Almost a year ago I announced we were going to be embarking on a journey to build a new 2.0 version of our file format. Several months later, we released a beta, and last fall it became our default file format. Overall, I've been super pleased with how well it worked. As we've been working with the community and stressing the format in production, we've identified a number of areas for improvement. We've been working on a 2.1 format for a few months to address these insights.
As our 2.1 format enters beta I wanted to take some time and look back on the 2.0 format and talk about what worked, what didn't work, and what we're going to be doing differently in 2.1.
2.0: We Got Rid of Row Groups
The most direct success of the 2.0 format, by far, was getting rid of row groups. We have not missed them...ever...at all. We have not lost any opportunity for parallelism or performance and we have removed the single biggest foot gun from Parquet. I described my reasoning for this already in an earlier post so I don't need to go into details here.
2.0: We Filled the I/O Queue
The most important performance concept in modern I/O, whether it is NVMe or cloud storage, is queue depth. If you do not have enough concurrent I/O requests in flight, you will leave bandwidth on the floor. In fact, it's even better to have too many I/O requests even though you face overhead and fairness issues. In 2.0 we built a scheduling algorithm to hit whatever queue depth we wanted, in priority order, without going over our parallelism budget. So we don't even have to pay those overhead and fairness costs.

I discussed most of this in depth in an earlier post. However, I was not prepared for just how effective this was. I had hoped, originally, to match Parquet's scan speed while introducing random access. I figured this meant we would be slower than Parquet until we figured out compression. However, I was surprised to find that Lance often beats Parquet in full scans. This turned out to be true even when the file was 2-3 times bigger!
2.0: Our Flexible Container Format um...Flexed?

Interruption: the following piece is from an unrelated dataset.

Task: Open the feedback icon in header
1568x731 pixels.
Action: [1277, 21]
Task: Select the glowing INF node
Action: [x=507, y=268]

The overall structure of the file format has worked great. Our encoding scheme for 2.0 evolved significantly as it was developed. In 2.1 we pretty much reworked everything related to encodings. The protobufs have been many, and they have been varied, and they have enabled extremely rapid prototyping. Through all of this, I have not once encountered any reason to change the overall file structure. Pages, column descriptors, and a file footer are a simple, consistent, and extremely flexible structure.

2.1: We're Squeezing out Compression via Structural Encoding
The 2.0 format has very little compression, primarily limited to dictionary compression and a few other tricks. This often surprises people coming from Parquet, but the truth is, compression isn't as critical for us. Our primary goal is working well with multimodal data such as embeddings, tensors, audio, video images, etc. These types are typically compressed already (often with lossy compression) and they're so large that any compression of metadata isn't as significant as you might expect. As a result, compression was a lower priority and, as we started using 2.0 internally, and customers started adopting it in production, we realized we needed to tie things off and ship something stable.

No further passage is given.